The machine learning algorithm such as kmeans requires multiple iterations, and thus calls the DFSInputStream#byteArrayRead function frequently. Table 4 shows the sampled function information of kmeans. We can see that the DFSInputStream#byteArrayRead function is called more often and the execution time is unbalanced. Therefore, the problem of data skew has a significant impact on the performance of such workload.

Table 4. The sampled functions of kmeans and pagerank.

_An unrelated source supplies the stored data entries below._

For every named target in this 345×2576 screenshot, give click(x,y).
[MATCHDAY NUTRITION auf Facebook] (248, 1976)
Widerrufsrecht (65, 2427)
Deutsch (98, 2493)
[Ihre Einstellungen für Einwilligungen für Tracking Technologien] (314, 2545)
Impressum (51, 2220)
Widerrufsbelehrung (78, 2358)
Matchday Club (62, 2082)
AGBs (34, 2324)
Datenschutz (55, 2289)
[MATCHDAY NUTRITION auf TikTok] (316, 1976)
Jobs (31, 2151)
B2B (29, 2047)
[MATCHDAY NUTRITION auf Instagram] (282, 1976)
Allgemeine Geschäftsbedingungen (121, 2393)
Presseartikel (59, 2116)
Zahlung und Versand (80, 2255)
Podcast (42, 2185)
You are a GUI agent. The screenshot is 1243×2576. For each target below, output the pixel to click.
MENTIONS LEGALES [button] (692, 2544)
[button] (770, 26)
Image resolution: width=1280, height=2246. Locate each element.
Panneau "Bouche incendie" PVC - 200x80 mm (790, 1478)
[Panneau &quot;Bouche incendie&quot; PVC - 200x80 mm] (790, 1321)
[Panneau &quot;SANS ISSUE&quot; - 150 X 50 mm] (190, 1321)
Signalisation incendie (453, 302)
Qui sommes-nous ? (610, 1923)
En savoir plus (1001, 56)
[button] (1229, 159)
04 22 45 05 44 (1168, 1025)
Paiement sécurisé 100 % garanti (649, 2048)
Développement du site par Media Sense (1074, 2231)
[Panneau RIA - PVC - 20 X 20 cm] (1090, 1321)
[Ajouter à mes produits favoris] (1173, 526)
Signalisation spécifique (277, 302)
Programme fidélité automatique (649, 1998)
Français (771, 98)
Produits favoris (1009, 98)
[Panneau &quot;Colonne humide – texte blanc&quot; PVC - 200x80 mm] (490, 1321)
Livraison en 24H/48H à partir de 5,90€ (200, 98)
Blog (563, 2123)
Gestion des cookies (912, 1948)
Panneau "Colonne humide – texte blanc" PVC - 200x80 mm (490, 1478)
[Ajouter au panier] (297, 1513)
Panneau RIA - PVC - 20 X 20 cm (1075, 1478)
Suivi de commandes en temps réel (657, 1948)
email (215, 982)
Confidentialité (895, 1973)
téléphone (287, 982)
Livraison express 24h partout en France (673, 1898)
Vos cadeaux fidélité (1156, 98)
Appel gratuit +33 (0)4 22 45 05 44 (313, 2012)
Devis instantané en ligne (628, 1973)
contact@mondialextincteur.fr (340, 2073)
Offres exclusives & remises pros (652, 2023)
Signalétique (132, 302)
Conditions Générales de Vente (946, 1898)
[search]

Pagerank is an algorithm for measuring the importance of a particular web page. In particular, pagerank is a computation intensive workload. A lot of work is used to build directed graphs through link relationships. The number of function calls to DFSInputStream#byteArrayRead and DFSInputStream#write is much fewer than other workloads as shown in Table 4. In addition, the execution time is quite even across function calls. Therefore, the I/O operations are unlikely to become a performance bottleneck.

We also observe that the execution time of the Client (e.g., ClientNamenodeProtocol#create and ClientNamenodeProtocol#getFileInfo) varies significantly as shown in Table 4, which obtains the metadata from NameNode via RPC. Although such function is only called for a few times, its execution time is usually long and thus could become the potential performance bottleneck. Whereas, Htrace fails to capture the above information and thus loses the opportunity for performance optimization.

5 Related Work

In the design and optimization of samplers for distributed systems, the Dapper experience from Google [14] emphasizes the dynamic adjustment of the sampling strategy for different workloads, which reduces the sampling rate under high load conditions, and increases the sampling rate under low load conditions to ensure that the coverage of the trace. In addition, Liu et al. [11] use Htrace to analyze the performance of HDFS, and propose a compressed tree algorithm to reduce the size of the trace file, however their algorithm can only be used for offline compression.

Jaeger [3] is a distributed tracing system developed by Uber. It is used to monitor the health of the system. Its implementation is based on Dapper. Jaeger is mainly composed of jaeger-client, jaeger-agent and jager-collector. The jaegar-agent is responsible for forwarding the recorded data to the jaegar-collector. And it can dynamically adjust the sampling frequency.

Adaptive features are widely studied in performance analysis and tracing systems [6, 12, 15]. The main idea of these works is based on the runtime information, dynamically adjusting the pre-set parameters to achieve a certain purpose. However, there is little research work on sampling. Therefore, this paper attempts to introduce adaptive sampling into the tracing system in order to achieve better sampling results.

Different from existing works, this paper proposes adaptive samplers by extending the tracing system Htace. Each time the sampler is called, the number of calls to the function (the root node of the call tree) is recorded. According to this record, the sampler can adjust its sampling rate according to the dynamic strategies.

6 Conclusion

In this paper, we propose a new distributed tracing tool ASTracer with two adaptive samplers that adjusts the sampling rate dynamically to improve the effectiveness of function tracing from various aspects. The experiment results show that our proposed samplers are better than the probabilistic sampler under various evaluating metrics. Moreover, we provide several case studies to apply ASTracer in identifying the performance bottlenecks with representative workloads.